# PROBLEM TO SOLVE
Keep the pictures out, please, and set down every record exactly.

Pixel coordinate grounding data
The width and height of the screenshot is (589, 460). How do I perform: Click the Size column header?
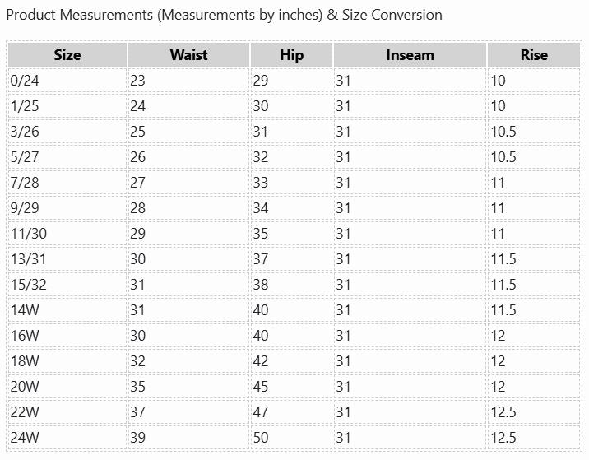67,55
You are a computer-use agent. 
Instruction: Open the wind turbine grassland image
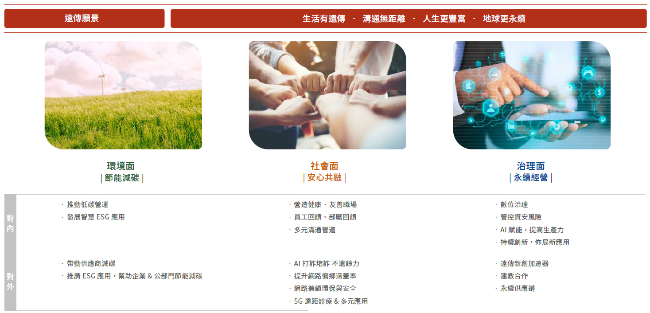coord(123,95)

# RESULT OF THIS EXERCISE
The width and height of the screenshot is (589, 460). How do I perform: Click the Size column header?
67,55
You are a computer-use agent. 
Instruction: Open the wind turbine grassland image
coord(123,95)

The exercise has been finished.